> What to work on:
(a) Retype the essay on pastors guarding the church word for word, everything from "Caring for the" down to "preserve His work.".
(b) Pick up the essay on pastors guarding the church after its final sentence and write the next part.

Many times, when pastors do the best they can in confronting threats to the church, wolves still prevail. Certain people come in, wreak havoc, and move on to the next pasture, interrupting another unsuspecting flock, seemingly without any real consequence. It’s even more tragic when church families are led astray by such people, leaving the flock to their own detriment. God’s undershepherds can feel defeated in such cases, thinking they failed in their duty. However, pastors should not think this way.
The Pastor’s Position
Pastors carry an impossible responsibility. Having been in ministry for about a decade, I’ve come to learn this reality firsthand. Feeding God’s sheep, protecting the flock from wolves, and not letting yourself fail in the process is an utterly unattainable assignment for feeble men. Praise God there’s more to the story.
Jesus Christ builds and protects His church. He faithfully nourishes and keeps her until the time He receives her to Himself, taking her to His Father’s house, the place He has prepared for her. Thus, as individual members of His church, we all rely on Jesus, the Author and Finisher of faith, the great Preserver of our souls. What a blessing it is to be children in God’s house, with such a sure foundation. As that great hymn reminds us,
The Church’s one foundation is Jesus Christ, her Lord
She is His new creation by water and the Word
From heav’n He came and sought her to be His holy Bride
With His own blood He bought her and for her life He died
Further, our Savior promised that He would personally build the church and she would live on indestructibly, despite the efforts of Satan and the reality of death (Matt 16:18, Rom 16:20). God’s power preserves the church, and His purposes to build the church will stand. In this sense, the church isn’t dependent on any human effort. Her origin and destination are heavenly, and so is her sustained existence. God does all the work in building the church, all the way through. We are His workmanship, not our own (Ps 100:3, Eph 2:10). He gets full and total credit for the Bride’s arrival at that future marriage supper.
Amazingly, the channel of God’s power in preserving His church is godly leadership, duly appointed for the task. Thus, there exists a commission to local church elders not only to guard themselves, but to guard the flock (Acts 20:28). Though this use of human channels is astounding, it isn’t unusual for God, as He ordinarily uses means to accomplish His varied purposes in the world. To save people, He uses preachers (Rom 10:14, Rev 11:3). To provide for people, He uses givers (2 Cor 8:1ff). To protect His church, He uses undershepherds (John 21:15).
Caring for the flock of God is a high and worthy calling – a “fine work,” Paul calls it (1 Tim 3:1), full of joy, blessing, and future reward. At the same time, the task is tremendously complex, unceasingly present, and deeply serious—and the Lord has positioned select men between the sheep and threats to their livelihood, using them to preserve His work.

> Study material:
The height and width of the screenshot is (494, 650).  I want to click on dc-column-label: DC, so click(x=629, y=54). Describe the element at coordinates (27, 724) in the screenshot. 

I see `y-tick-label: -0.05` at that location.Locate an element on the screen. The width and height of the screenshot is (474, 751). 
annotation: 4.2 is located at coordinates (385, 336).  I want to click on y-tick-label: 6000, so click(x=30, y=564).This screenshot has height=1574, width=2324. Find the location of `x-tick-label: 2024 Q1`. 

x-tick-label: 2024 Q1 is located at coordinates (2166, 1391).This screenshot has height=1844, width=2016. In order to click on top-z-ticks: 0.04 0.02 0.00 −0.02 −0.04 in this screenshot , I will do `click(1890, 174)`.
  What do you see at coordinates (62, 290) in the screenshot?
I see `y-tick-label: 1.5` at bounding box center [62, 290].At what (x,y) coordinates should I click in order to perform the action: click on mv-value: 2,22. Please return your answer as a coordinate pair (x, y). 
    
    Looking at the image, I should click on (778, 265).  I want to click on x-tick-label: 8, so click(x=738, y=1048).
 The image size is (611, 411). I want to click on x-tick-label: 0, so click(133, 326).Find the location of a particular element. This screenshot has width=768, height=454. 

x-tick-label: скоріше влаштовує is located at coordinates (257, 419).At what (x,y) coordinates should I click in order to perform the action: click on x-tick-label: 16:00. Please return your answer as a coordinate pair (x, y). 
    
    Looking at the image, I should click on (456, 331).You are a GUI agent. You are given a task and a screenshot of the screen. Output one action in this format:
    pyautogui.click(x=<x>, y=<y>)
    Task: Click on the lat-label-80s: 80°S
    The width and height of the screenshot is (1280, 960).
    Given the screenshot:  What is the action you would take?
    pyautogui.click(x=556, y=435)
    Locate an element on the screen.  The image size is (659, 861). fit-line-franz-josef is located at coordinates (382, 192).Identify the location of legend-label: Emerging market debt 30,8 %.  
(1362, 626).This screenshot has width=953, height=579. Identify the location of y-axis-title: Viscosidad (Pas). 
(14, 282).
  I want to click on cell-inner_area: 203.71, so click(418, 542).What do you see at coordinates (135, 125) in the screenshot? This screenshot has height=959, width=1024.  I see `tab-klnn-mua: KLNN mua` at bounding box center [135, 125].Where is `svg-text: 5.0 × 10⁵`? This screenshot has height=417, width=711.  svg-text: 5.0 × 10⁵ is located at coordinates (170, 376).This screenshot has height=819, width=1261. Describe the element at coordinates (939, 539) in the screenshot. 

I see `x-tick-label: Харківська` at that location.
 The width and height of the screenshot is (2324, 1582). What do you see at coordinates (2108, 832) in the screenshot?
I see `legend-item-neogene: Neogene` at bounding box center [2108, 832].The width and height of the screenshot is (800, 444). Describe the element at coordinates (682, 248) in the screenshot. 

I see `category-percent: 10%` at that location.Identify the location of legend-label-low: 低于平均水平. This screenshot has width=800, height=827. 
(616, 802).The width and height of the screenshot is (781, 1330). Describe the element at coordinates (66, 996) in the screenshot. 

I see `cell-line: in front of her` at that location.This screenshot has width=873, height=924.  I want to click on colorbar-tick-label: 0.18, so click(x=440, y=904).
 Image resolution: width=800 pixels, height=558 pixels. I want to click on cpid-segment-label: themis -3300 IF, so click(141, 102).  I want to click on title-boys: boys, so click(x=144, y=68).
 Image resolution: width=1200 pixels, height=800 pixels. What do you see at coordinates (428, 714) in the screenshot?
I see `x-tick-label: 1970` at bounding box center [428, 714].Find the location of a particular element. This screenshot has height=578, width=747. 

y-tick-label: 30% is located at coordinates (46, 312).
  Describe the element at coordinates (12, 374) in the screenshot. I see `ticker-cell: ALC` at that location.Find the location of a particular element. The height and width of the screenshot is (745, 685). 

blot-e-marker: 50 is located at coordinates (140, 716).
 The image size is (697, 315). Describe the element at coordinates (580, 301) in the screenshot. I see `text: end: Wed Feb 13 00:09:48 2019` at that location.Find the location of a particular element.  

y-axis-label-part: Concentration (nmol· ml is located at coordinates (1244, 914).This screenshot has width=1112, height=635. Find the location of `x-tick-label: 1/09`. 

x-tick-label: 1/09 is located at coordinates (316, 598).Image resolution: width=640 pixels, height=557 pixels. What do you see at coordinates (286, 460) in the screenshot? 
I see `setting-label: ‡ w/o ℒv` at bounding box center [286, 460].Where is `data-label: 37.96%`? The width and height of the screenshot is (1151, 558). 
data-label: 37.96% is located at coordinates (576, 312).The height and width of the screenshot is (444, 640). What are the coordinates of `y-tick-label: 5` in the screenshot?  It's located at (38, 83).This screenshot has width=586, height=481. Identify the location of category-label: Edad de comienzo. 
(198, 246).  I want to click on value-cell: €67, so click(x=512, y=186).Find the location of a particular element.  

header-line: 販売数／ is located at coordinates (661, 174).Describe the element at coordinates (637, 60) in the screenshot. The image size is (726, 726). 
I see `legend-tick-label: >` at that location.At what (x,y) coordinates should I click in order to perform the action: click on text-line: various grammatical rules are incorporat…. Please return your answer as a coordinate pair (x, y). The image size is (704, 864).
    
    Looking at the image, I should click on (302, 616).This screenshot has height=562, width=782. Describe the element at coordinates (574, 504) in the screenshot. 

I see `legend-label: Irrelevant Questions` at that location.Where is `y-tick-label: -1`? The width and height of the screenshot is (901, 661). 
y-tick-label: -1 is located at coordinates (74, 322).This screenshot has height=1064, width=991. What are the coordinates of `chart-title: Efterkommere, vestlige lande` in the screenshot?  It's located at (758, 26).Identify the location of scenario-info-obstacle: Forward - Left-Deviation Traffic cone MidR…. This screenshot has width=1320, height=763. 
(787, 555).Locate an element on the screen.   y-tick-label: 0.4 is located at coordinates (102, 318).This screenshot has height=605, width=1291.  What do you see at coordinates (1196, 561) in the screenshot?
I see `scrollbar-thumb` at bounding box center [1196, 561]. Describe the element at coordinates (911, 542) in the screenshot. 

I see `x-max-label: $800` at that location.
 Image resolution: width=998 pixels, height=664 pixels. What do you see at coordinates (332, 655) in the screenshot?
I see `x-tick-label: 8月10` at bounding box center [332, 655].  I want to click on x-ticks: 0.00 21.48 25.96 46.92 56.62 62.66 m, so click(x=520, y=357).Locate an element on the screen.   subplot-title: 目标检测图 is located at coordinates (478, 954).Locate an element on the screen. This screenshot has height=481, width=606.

> Expected results:
(a)
Caring for the flock of God is a high and worthy calling – a “fine work,” Paul calls it (1 Tim 3:1), full of joy, blessing, and future reward. At the same time, the task is tremendously complex, unceasingly present, and deeply serious—and the Lord has positioned select men between the sheep and threats to their livelihood, using them to preserve His work.

(b)
Devotion to the Ministry
No pastor will be effective in his calling if he has misplaced or marginal devotion for the work to which God has called him. Of course, in making such a statement, both devotion and work must be rightly understood.
Devotion has in view an unwavering, zealous commitment. The early church was devoted to prayer and biblical teaching (Acts 1:14, 2:42), and the apostles led by example in that (6:4). Similarly, pastors are called to have an unwavering and zealous commitment to their work of ministry (2 Tim 4:5). Pastors must be thoroughly devoted to their calling.
Ministry is all about serving people. There are a variety of expressions in ministry, but at the core lies sacrificial service to others. Stephanas was praised for his devotion in ministry, made evident by the sacrifices he made to visit Paul in Ephesus (1 Cor 16:15-17). Priscilla and Aquila were Paul’s “fellow workers” (Rom 16:3) who were instrumental to the planting of churches in Corinth, Ephesus, and Rome, even sacrificing their own living space for the sake of church meetings (Rom 16:5, 1 Cor 16:19). However it is defined, ministry is always rooted in serving other people.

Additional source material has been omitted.